L’ascolto è quindi l’approccio che apre e chiude una strategia di contenuto, l’alfa e l’omega. La prima parte di una strategia infatti si compone di due attività di ascolto per noi fondamentali:
L’analisi desk si concentrerà sui fattori rilevanti emersi dal brief: in questo modo risulterà subito più focalizzata per raggiungere gli obiettivi desiderati.
L’analisi dell’esistente ci dà la possibilità di capire da dove partiamo, considerando i ragionamenti nascosti dietro i contenuti e le probabili motivazioni che hanno spinto a quella pubblicazione. In questo caso mappiamo i canali usati dal brand, i temi dei contenuti che pubblica, i formati e le scelte visuali e testuali che li compongono.
Insomma, come si dice: conosci te stesso…O in questo caso, il cliente in cui ti immedesimi.
Però questo è solo il punto di partenza. A questa si aggiunge l’analisi dei competitor diretti o di bisogno, focalizzandoci sugli stessi elementi considerati nell’assessment. L’ideale è che sia il cliente a fornire un elenco di competitor che già monitora a livello di marketing. Talvolta questa analisi viene ampliata ad altri best player che possono diventare un’ispirazione, un caso studio per la gestione di un canale, la produzione di certi tipi di contenuti o l’uso di certi formati. Spesso questi casi studio hanno un elemento in comune con l’azienda per cui si sta conducendo l’analisi, per esempio la struttura di business o il settore (ma non l’area di mercato). Ma può succedere che talvolta questi brand siano semplicemente un esempio magistrale di content marketing che non si può non considerare. Le spalle dei giganti sono lì apposta per aiutarci a vedere più lontano, insomma.

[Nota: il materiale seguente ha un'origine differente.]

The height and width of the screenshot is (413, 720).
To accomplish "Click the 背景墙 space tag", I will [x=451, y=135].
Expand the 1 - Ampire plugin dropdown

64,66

Cosa ne viene fuori da tutto questo malloppo di analisi? Un documento che presenti le nostre considerazioni, certo, ma soprattutto un elenco di key learning sulla comunicazione di settore e una raccolta di best practice del benchmark di casi studio.
Ma c’è un terzo elemento fondamentale di questa fase di ascolto: il momento d’incontro con le persone che compongono l’azienda cliente. Quest’attività di workshop per noi è cruciale, perché permette di sentire con le parole di chi vive la realtà quotidiana aziendale, quali sono gli obiettivi di business e di comunicazione, quali le prospettive future per l’azienda e quali sfide e opportunità potremo incontrare in questo viaggio condiviso. L’importante è sempre ricordare che gli obiettivi da raggiungere con la strategia che stiamo andando a definire devono nascere dagli obiettivi aziendali.
L’azienda punta all’acquisizione di nuovi clienti? Oppure vuole aumentare le vendite tra i clienti esistenti? Vuole aumentare l’elasticità della domanda? O migliorare la reputazione del brand? Cambiare posizionamento? Domande simili determinano diversi obiettivi di comunicazione che possono essere awareness, engagement, reputation, traffico al sito, lead generation. Neanche a dirlo, farsi guidare da uno di questi obiettivi piuttosto che da un altro, determina l’intero approccio ai passi successivi: cambiano canali, tipi di contenuto, investimenti media e tono di voce.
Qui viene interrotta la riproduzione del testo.